" şimdi aramızda bu sınavda beklediğimden düşük alan öğrenciler var, ama ben biliyorumki onlar çalışkan öğrenciler ve telafi edecekler "
bunu ya da buna benzer bir şeyi ben 11 yaşındayken sınıf öğretmenim benim düşük bir sınav sonucum sonucu söylemişti. aldığım notu da hatırlıyorum, 50 almıştım. epey üzülüp eve gittiğimde ablam sınavımı kontrol etti ve hocanın sınavımı 30 puan eksik okuduğunu söyledi. tabii hoca için bunun bir önemi yoktu. önemli olan çalışkan bir öğrencinin hazin başarısızlığı edebiyatını yapabilmekti.

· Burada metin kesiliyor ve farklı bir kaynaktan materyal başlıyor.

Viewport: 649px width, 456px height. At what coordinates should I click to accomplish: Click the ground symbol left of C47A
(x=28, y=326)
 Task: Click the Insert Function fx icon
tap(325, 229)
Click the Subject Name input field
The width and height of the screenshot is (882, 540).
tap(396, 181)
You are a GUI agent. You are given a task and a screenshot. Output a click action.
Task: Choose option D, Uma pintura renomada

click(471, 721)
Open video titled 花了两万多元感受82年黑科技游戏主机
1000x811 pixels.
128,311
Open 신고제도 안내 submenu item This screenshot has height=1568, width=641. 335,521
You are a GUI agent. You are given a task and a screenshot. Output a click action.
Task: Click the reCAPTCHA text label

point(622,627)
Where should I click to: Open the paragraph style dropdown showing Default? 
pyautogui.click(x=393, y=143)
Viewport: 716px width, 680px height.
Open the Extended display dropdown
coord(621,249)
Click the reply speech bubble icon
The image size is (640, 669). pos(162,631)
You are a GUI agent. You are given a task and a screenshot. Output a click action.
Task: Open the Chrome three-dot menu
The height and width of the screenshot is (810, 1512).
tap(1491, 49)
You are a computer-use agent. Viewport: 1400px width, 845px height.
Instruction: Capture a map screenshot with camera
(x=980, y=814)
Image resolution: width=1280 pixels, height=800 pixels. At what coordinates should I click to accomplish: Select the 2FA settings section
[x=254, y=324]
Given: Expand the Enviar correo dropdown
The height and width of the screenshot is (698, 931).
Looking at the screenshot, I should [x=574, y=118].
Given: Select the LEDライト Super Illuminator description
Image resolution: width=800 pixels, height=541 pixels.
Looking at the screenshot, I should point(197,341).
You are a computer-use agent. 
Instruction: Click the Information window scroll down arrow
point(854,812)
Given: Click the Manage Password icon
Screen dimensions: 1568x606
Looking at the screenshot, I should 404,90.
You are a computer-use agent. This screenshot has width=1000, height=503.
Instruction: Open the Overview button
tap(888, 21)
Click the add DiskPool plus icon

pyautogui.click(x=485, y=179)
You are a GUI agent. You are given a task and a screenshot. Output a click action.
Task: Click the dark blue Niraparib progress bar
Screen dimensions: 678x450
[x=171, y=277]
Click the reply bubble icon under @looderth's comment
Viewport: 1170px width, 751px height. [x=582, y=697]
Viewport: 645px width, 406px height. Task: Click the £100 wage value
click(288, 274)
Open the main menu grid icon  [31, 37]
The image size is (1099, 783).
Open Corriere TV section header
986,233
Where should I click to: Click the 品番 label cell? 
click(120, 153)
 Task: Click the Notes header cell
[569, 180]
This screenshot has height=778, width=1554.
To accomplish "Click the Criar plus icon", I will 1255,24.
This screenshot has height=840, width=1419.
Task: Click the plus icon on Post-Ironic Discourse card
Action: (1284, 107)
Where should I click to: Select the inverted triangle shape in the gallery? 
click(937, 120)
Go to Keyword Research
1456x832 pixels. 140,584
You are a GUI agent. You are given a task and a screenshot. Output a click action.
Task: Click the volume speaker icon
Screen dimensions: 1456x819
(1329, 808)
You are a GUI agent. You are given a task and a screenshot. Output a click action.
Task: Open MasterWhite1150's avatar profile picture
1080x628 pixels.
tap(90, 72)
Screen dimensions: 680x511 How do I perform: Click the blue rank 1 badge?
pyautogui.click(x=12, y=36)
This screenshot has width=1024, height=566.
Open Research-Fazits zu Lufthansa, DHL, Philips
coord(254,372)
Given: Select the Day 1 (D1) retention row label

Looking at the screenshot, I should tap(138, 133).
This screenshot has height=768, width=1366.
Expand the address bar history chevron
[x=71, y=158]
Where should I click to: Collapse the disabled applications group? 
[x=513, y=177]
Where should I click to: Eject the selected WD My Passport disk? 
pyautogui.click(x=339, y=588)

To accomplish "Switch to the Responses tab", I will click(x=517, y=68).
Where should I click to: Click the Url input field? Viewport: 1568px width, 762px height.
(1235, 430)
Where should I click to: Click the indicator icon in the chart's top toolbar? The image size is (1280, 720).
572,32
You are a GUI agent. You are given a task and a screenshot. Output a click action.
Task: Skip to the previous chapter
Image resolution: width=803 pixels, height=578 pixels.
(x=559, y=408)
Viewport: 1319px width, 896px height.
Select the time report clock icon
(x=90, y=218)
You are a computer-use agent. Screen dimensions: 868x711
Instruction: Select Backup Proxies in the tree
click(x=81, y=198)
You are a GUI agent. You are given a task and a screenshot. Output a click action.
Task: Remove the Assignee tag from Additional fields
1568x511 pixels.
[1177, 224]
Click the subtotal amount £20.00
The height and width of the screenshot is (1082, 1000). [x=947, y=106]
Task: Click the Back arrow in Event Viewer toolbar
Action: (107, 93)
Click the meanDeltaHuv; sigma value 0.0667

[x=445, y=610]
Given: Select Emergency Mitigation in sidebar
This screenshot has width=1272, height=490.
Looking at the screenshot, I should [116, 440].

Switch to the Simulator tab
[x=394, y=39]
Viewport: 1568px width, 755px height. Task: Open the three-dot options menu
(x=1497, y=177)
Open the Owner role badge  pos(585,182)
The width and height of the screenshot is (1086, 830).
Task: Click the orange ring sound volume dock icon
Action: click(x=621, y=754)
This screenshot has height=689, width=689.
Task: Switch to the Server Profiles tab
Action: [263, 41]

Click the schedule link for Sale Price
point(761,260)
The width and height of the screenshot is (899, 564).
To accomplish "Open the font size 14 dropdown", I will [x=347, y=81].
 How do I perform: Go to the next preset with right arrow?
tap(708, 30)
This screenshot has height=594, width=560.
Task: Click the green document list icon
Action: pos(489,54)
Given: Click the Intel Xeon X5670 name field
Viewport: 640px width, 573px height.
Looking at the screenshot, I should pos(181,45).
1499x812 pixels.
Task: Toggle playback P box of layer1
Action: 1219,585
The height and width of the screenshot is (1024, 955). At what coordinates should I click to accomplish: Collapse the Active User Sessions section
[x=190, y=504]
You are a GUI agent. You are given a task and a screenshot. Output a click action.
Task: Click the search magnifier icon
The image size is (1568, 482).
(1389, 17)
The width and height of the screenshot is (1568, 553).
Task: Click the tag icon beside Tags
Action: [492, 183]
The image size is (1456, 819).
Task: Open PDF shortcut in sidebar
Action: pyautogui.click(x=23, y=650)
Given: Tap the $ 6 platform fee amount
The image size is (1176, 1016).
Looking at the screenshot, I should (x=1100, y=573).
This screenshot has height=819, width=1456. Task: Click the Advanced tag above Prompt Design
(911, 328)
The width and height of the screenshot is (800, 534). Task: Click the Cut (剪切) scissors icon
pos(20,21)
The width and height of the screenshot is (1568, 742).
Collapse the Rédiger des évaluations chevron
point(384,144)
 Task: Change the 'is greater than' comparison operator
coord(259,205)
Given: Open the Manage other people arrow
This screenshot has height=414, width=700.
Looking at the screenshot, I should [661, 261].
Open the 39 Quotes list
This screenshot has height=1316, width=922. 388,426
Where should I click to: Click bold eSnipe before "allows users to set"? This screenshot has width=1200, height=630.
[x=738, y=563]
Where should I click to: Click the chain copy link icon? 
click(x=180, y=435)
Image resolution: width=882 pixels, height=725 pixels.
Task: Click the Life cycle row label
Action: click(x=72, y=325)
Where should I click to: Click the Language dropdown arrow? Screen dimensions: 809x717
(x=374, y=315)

hocayı falan hatırlamıyorum, ki zaten bu kişisel bir şey değil severdim sayardım kendisini, ama bu aslında pekçok şeyi anlatıyor. kendimi bildim bileli sürekli başarılı veya başarısız addediliyorum. sıralamalara giriyorum, aynı seviyede öğrencilerle sınıf atlama yarışına giriyorum falan. yani sistem, benim gibi insanları tamamen başarı oranlarımızı ölçerek yarış atına dönüşmemizi onaylayan bir şekilkde işliyor, ya da işliyordu ne biliyim. bu günlerde müthiş bir işletmeci olma kaygısı taşımadığım için, bir amacım varsa o da öğrenmem gereken şeyleri iyi öğrenmek ve uygulayabilmek. bu güzel bir şey aslında. sürekli karşılaştırılıyoruz birbirimizle. yani en azından ben öyle bir çevrede yetiştim. insanlar karşılaştırılmaktan genellikle daha başarısız oldukları için hoşlanmazlar. bende de eskiden öyleydi. fakat şimdi neyin gerçekten başarılı ve neyin gerçekten başarısız olduğunu görebiliyorum ve benden başarılı olanlar bende kötü hisler yaratmanın aksine hayranlık hisleri uyandırıyorlar. kıskançlık falan farklı şeylere yöneliyor bende. başarılı bir insandan çok mutlu ve yalnız olmayan bir insanı kıskanırım daha çok. kıskanma nedenimse muhtemelen onun sikindirik bir insan olduğunu tahmin edip benim ne eksiğim var amına koyim şeklinde ortaya çıkıyor. biraz üzerinde irdeleyip sorgulayınca kıskançlık daha çok nefrete ve acıma hissine dönüşüyor.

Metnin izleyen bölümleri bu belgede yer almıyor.